======== RECORDS FOR THE TASK
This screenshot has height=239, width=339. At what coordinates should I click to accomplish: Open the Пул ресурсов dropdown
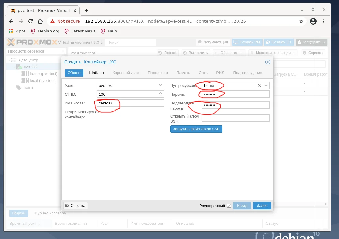coord(266,85)

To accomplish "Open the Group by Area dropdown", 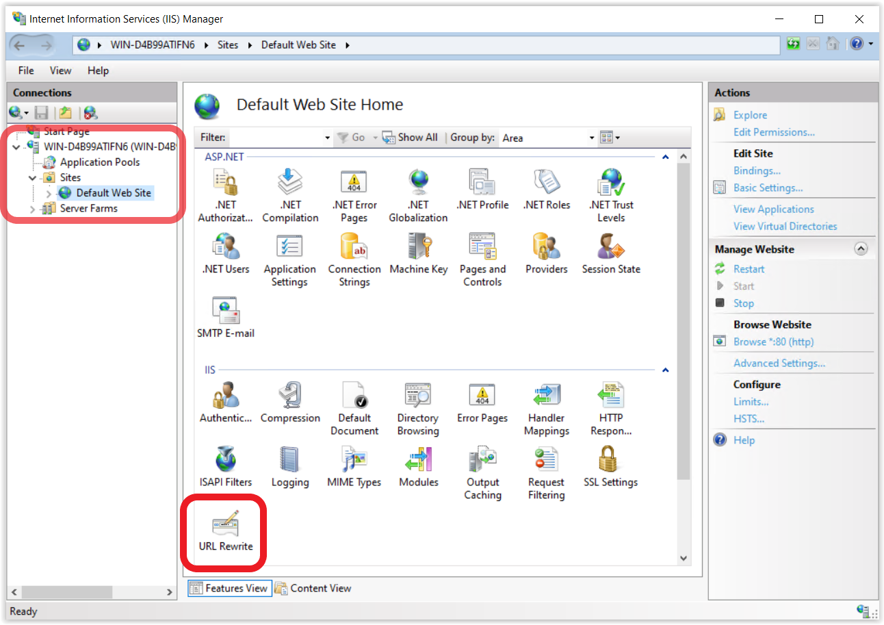I will 592,138.
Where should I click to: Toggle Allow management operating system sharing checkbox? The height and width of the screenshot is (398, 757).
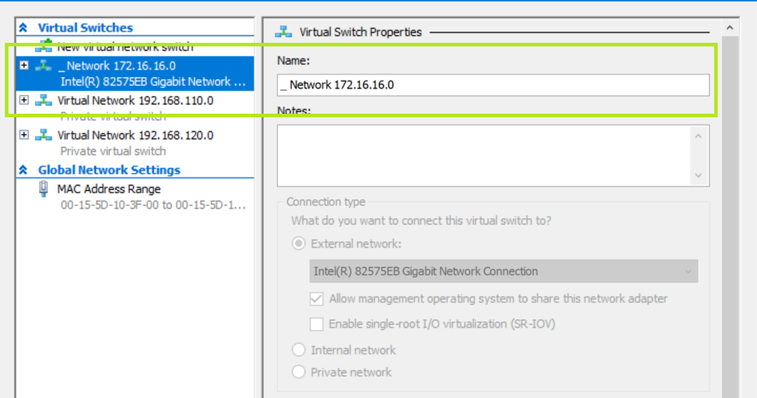(316, 299)
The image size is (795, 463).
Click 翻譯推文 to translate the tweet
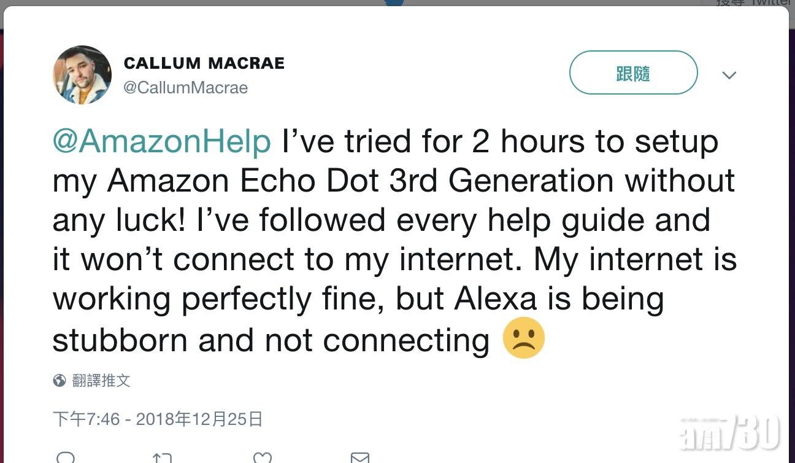(101, 381)

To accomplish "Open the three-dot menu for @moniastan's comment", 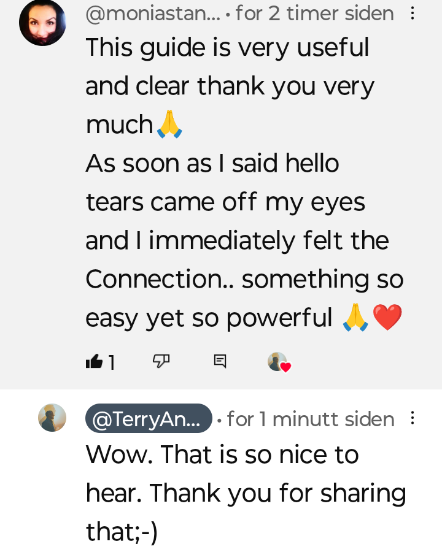I will [413, 13].
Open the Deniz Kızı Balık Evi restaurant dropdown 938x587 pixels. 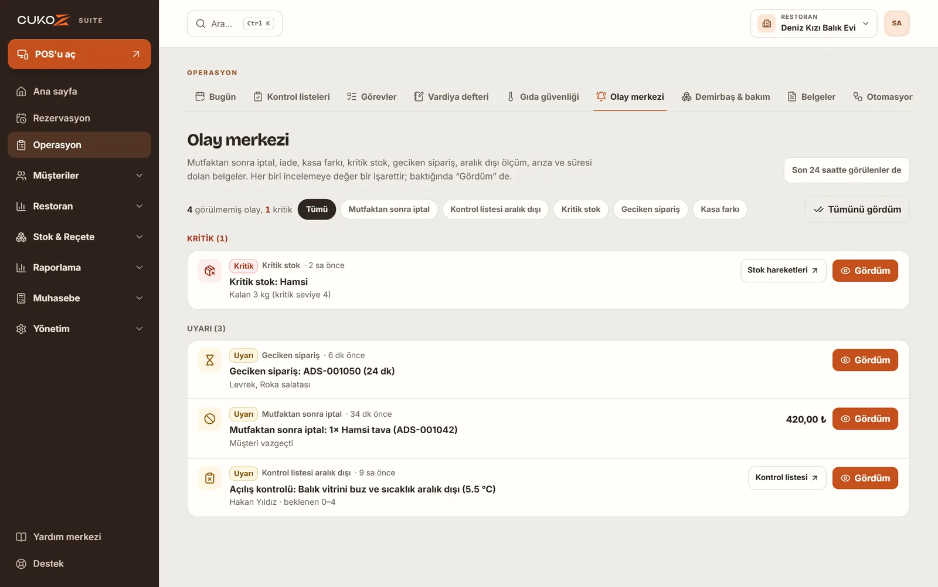(814, 23)
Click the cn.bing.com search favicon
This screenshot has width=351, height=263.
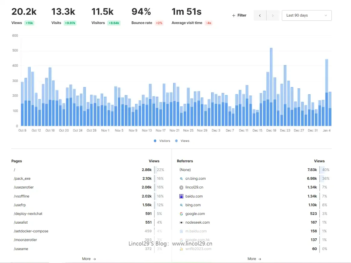coord(181,179)
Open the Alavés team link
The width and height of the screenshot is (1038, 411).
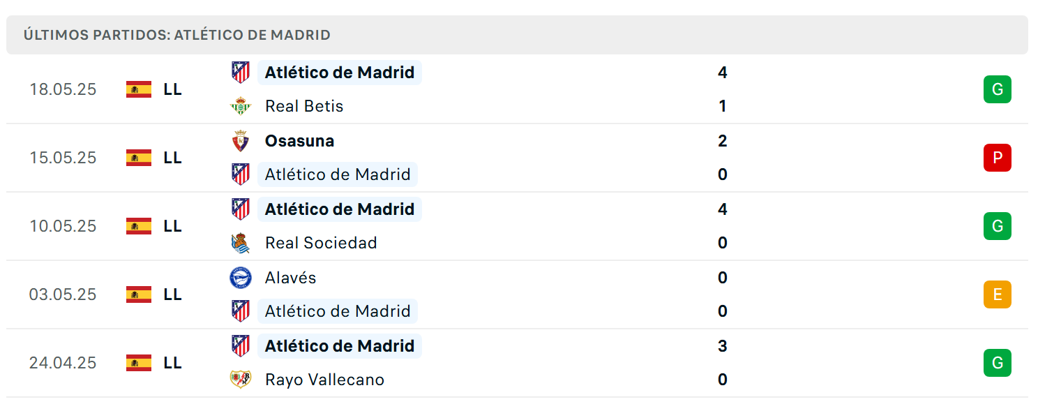click(x=290, y=278)
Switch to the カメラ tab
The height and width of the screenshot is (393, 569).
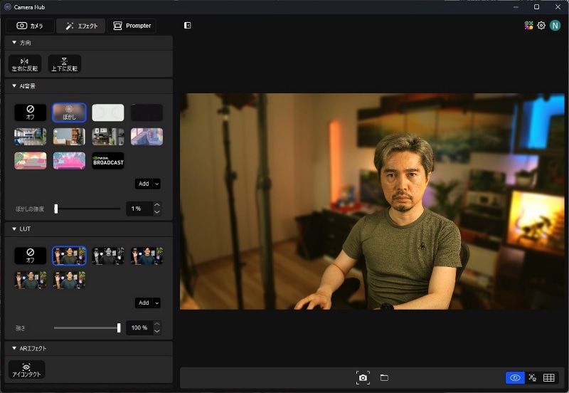point(30,26)
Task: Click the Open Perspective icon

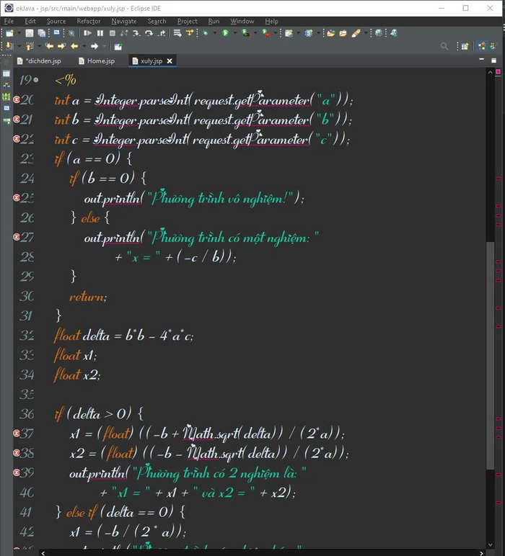Action: tap(465, 46)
================
| EXERCISE OBJECTIVE |
Omit the pictures and please write out exactly the lines between the one containing "This screenshot has width=351, height=263." and the last line of the entries, both included.

| WORKED SOLUTION |
This screenshot has width=351, height=263.
coord(181,179)
Open the Alavés team link
The width and height of the screenshot is (1038, 411).
click(x=290, y=278)
Switch to the カメラ tab
The height and width of the screenshot is (393, 569).
point(30,26)
Task: Click the Open Perspective icon

Action: tap(465, 46)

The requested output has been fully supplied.